- What is needed: For this listing, reproduce the line with "Task: Click the 时间(UTC) column header", the line with "The image size is (881, 787).", and the lines between, exactly as they stand. Leave out pictures and all other lines.

- Input for this task:
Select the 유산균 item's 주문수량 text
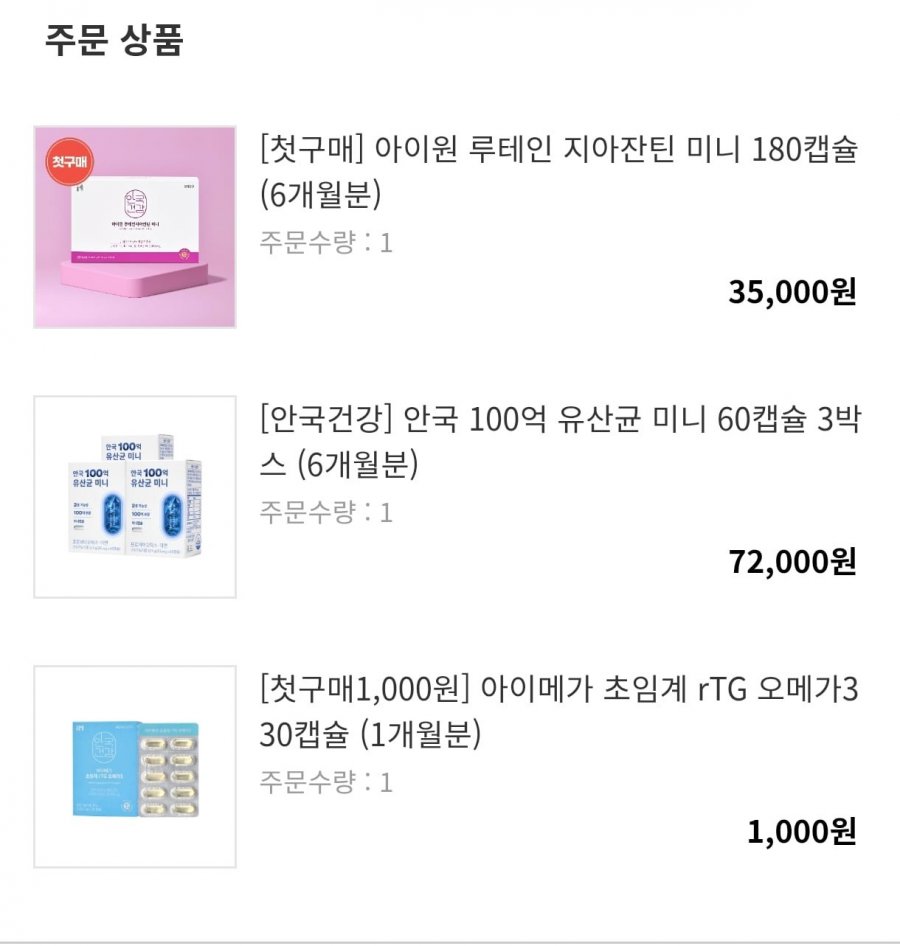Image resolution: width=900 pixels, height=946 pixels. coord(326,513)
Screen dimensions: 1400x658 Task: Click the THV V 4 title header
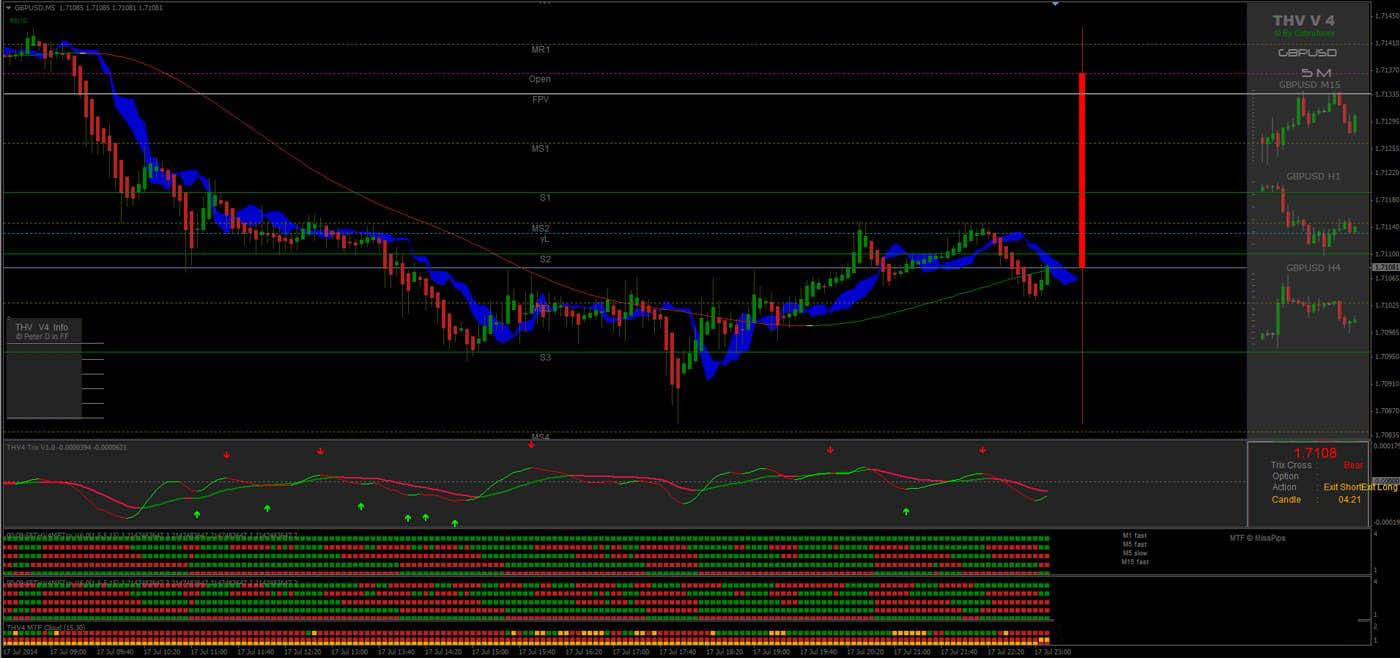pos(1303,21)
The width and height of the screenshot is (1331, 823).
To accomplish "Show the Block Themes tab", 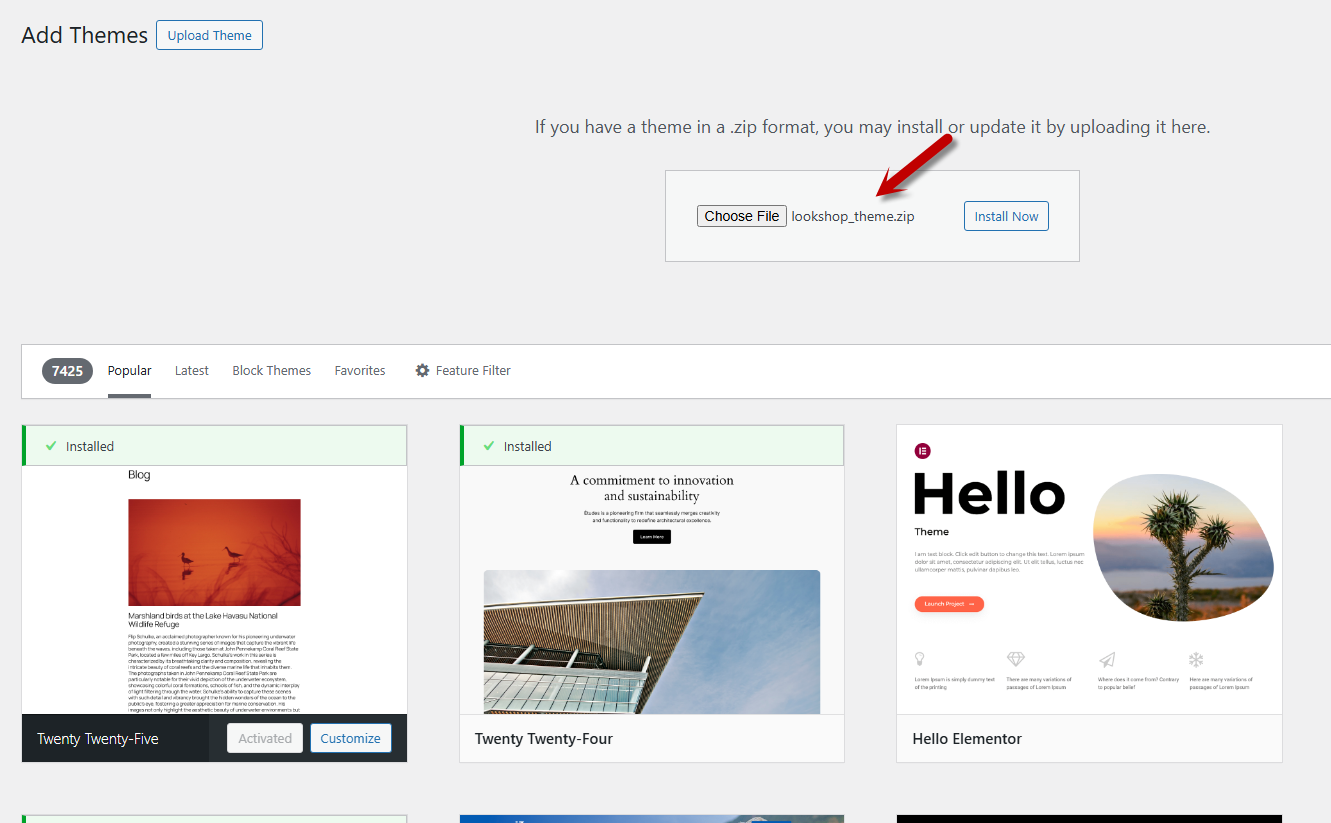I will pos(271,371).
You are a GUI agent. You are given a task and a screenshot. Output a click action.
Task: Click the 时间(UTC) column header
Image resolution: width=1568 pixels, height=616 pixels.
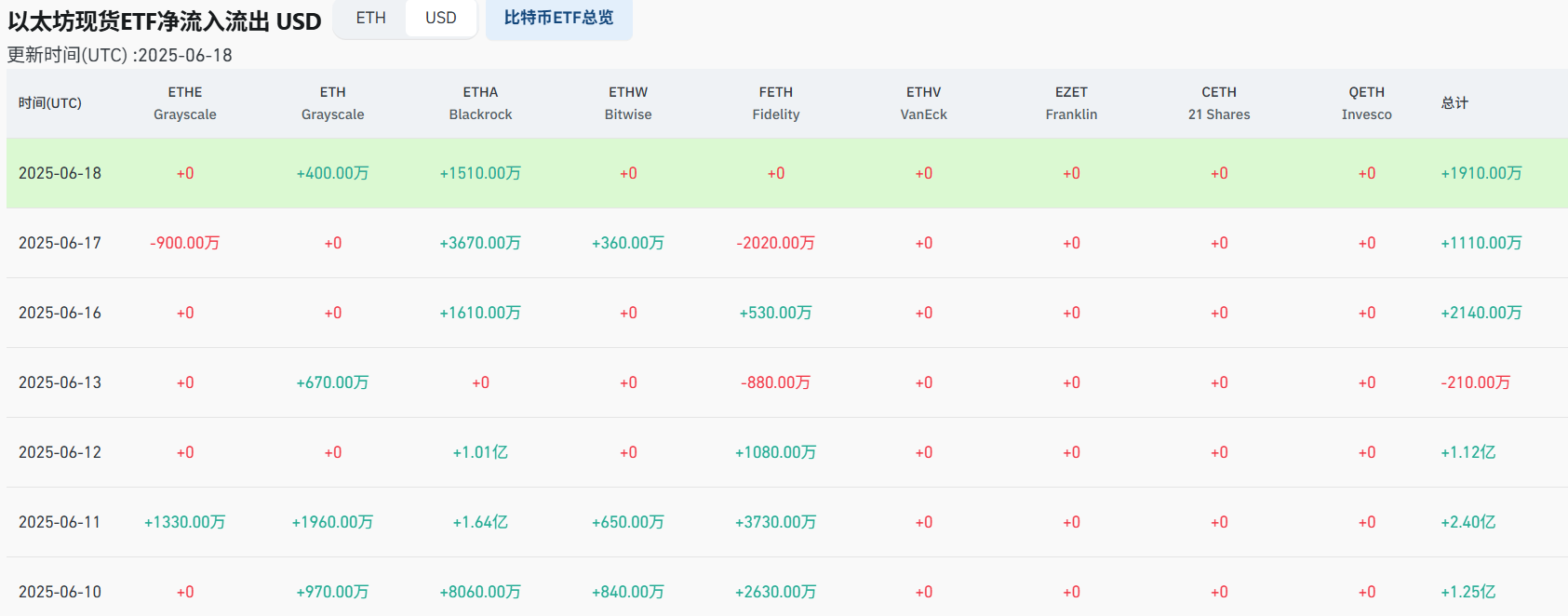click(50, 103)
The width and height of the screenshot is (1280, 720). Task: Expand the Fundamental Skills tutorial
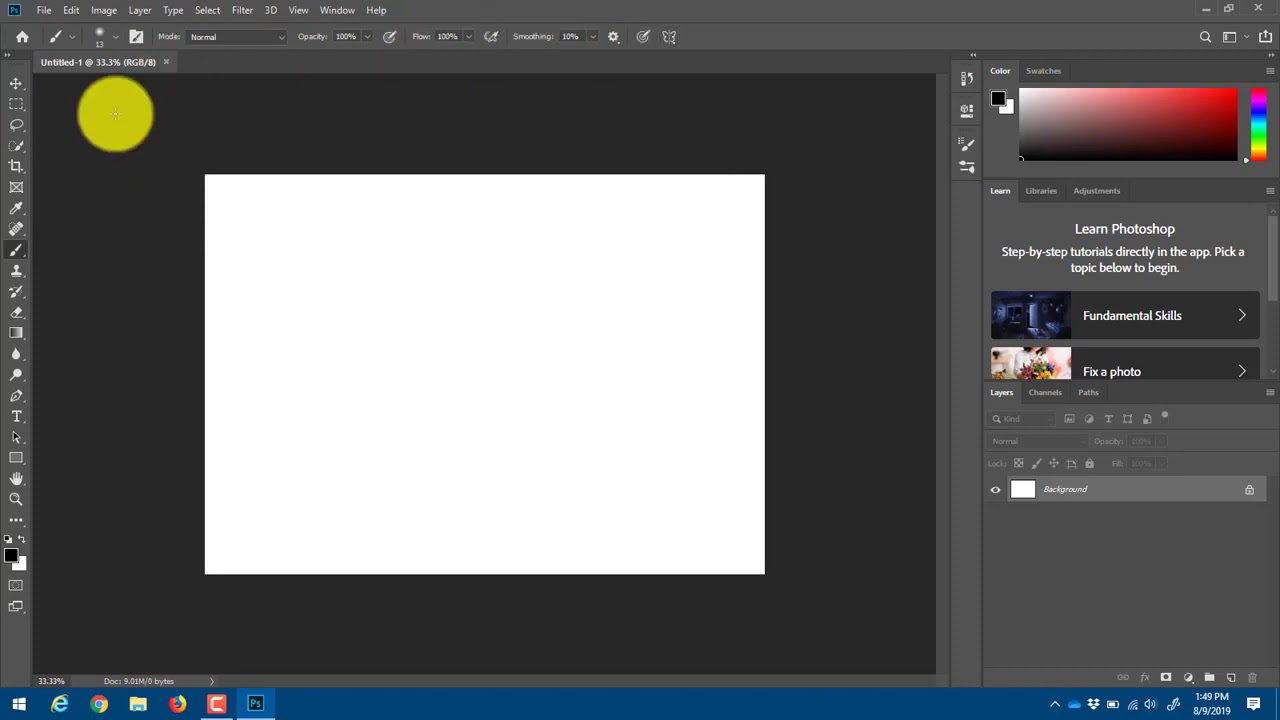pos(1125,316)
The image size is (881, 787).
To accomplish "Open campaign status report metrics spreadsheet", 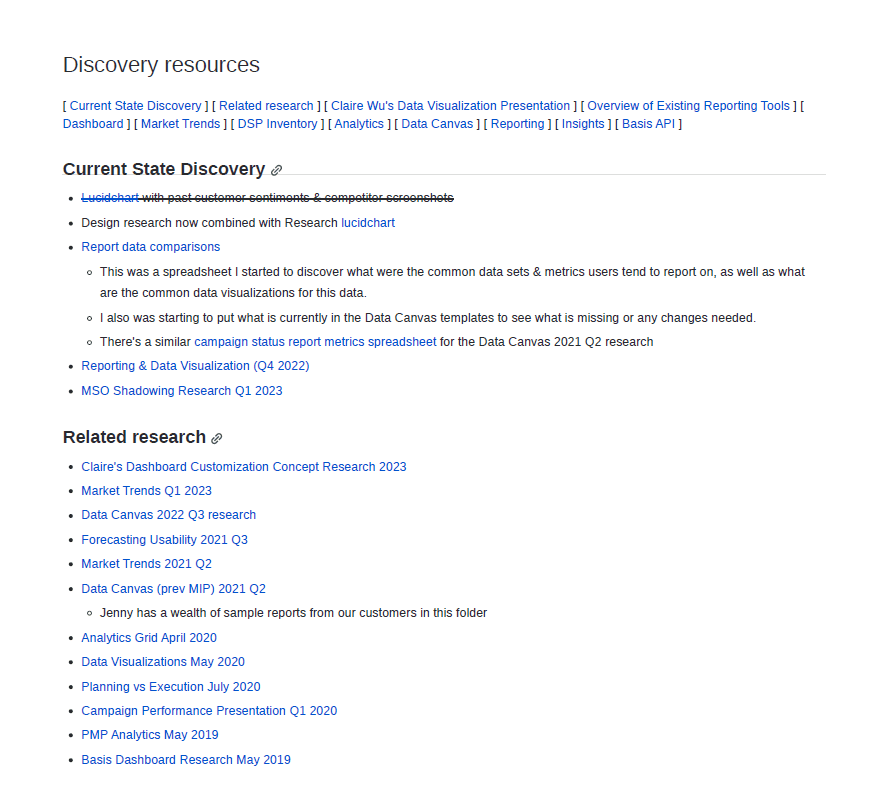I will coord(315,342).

- Your response:
Task: Click the 时间(UTC) column header
Image resolution: width=1568 pixels, height=616 pixels.
click(50, 103)
The width and height of the screenshot is (1280, 720). Task: Expand the Fundamental Skills tutorial
pos(1125,316)
The image size is (881, 787).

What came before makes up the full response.